Et évidemment, mettre sur pied une organisation militaire « européenne » – et en donner la direction à la « Commission » – constitue une autre bonne « affaire ». Puisque l’opération renforce, en lui donnant encore plus de pouvoirs, le système mis en place au profit de certains acteurs… économiques
Si l’on remonte en effet un peu dans le temps ( fin de la dernière guerre mondiale) on se rappelle que les lobbys financiers et industriels – américains -, ont réussi le tour de force de faire mettre en place (avec la complicité de politiciens locaux, et par la manipulation des citoyens) sur l’espace géographique de l’Europe de l’Ouest, un régime politique… d’un nouveau genre. Régime qui s’oppose très exactement à chacun des trois piliers du gouvernement « démocratique »(gouvernement « du » peuple, « par » le peuple, « pour » le peuple). En effet :
- Le gouvernement devient un organisme sui generis (« Haute Autorité » – du ballon d’essai de la CECA- ; « Commission » de l’Union européenne) dont les membres se cooptent parmi les convaincus ou des gens de connivence. Ce n’est plus le gouvernement « du » peuple.
- La politique devant être menée est fixée dans des textes non modifiables par les peuples (traités et décisions de la « Commission »). Et non « par » le peuple.
- Le contenu de cette politique vise à permettre la libre circulation des capitaux et la liberté de l’activité industrielle et commerciale… Qui ne sont, par définition, pas imaginées « pour le peuple » (6).
Sans pour autant (si l’on se réfère aux opérations militaires à répétition menées en Europe et par des Etats de l’Europe) que cette nouvelle organisation protège les peuples de devoir envoyer leurs enfants à mourir… au nom de la paix.
Marcel-M. MONIN
ancien maître de conférences des universités
Président honoraire de l’Association des Hautes Études Internationales
(1) et non de se contenter de trouver dans les propos et l’attitude du personnage une explication d’ordre exclusivement psychologique.
(2) Et qu’à cet égard, ce seraient précisément des talents de ce genre qui auraient été remarqués lorsqu’il pantoufla sans attendre dans une banque prestigieuse. Et s’y montra efficace. Talents dont s’agit qui lui auraient valu d’être choisi comme candidat à la présidence de la République, et d’être épaulé comme il faut pour que son nom sorte des urnes. Talents en revanche inopérants ou de peu d’efficacité dans d’autres domaines.
(3) D. Trump serait plutôt… « un homme d’affaires, avec des tripes de président de la République ». Le « coup » qu’il a fait à certains hommes d’affaires – intéressés par le commerce des armes- , pouvant lui coûter cher. (On se rappelle ce qu’il advint à J.-F. Kennedy qui contraria certains intérêts matériels)

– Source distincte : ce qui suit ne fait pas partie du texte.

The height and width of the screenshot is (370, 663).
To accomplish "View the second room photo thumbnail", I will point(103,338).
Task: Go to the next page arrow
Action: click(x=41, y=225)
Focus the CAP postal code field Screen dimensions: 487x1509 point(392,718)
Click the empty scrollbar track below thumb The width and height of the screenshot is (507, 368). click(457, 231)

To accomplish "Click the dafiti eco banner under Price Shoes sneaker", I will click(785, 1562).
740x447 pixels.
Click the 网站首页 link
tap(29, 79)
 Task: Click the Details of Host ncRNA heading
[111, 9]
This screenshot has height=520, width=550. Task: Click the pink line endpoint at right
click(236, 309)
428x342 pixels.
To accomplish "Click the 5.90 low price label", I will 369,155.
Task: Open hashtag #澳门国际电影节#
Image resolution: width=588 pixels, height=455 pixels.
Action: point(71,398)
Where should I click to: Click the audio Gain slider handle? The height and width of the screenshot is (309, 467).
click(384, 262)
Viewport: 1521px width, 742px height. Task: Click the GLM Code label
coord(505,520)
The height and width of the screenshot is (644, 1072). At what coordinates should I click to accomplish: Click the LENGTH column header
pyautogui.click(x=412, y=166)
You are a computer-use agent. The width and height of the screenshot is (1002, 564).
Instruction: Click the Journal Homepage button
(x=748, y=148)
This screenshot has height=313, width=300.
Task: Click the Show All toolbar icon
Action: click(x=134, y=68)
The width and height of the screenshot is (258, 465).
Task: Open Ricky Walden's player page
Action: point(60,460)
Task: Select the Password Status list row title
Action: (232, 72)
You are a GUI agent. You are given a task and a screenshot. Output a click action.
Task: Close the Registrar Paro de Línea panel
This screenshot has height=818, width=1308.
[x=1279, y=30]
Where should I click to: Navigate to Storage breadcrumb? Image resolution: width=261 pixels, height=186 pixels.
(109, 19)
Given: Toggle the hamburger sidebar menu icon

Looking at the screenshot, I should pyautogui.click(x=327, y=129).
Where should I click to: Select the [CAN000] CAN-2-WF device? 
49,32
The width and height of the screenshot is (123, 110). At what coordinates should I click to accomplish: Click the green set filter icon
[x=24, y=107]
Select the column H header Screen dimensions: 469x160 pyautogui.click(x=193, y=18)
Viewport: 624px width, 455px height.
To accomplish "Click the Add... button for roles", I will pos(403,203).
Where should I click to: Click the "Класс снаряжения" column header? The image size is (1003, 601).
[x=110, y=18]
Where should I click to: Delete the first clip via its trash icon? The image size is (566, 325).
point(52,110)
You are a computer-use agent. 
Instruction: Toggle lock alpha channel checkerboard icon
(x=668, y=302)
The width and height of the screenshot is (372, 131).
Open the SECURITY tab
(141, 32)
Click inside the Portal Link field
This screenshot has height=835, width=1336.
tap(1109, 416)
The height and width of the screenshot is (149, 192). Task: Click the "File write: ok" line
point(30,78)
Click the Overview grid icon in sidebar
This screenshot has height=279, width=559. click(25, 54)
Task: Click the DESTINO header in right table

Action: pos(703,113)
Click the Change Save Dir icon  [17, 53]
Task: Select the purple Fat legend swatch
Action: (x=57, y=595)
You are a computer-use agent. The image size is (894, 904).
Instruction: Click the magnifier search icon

(4) Les affaires ne souffrent pas de pudeurs nationalistes, éthiques ou autres. On l’a vu lorsque E. Macron, qui fut d’abord placé chez F. Hollande, présida à la vente d’Alstom – malgré les conséquences potentielles pour les intérêts français- à des financiers américains.
(5) NB. Quant à la mise de la force de frappe nucléaire française dans un « pot commun », comme annoncé par E. Macron, elle fournit mécaniquement un élément de marchandage pour l’attribution de certains contrats. Si le négociateur français, indépendamment de tout intérêt pour la défense proprement dite de la population française, est habile ; et s’il décide d’utiliser ce moyen de négociation avec les partenaires.
(6) On comprend que les virtuoses des affaires et autre Mozart de la finance, réclament « plus d’Europe » et une nouvelle mouture de la notion de « souveraineté ». Souveraineté dite « européenne » dont il faudrait mettre l’usage entre les mains des gens de la « Commission ».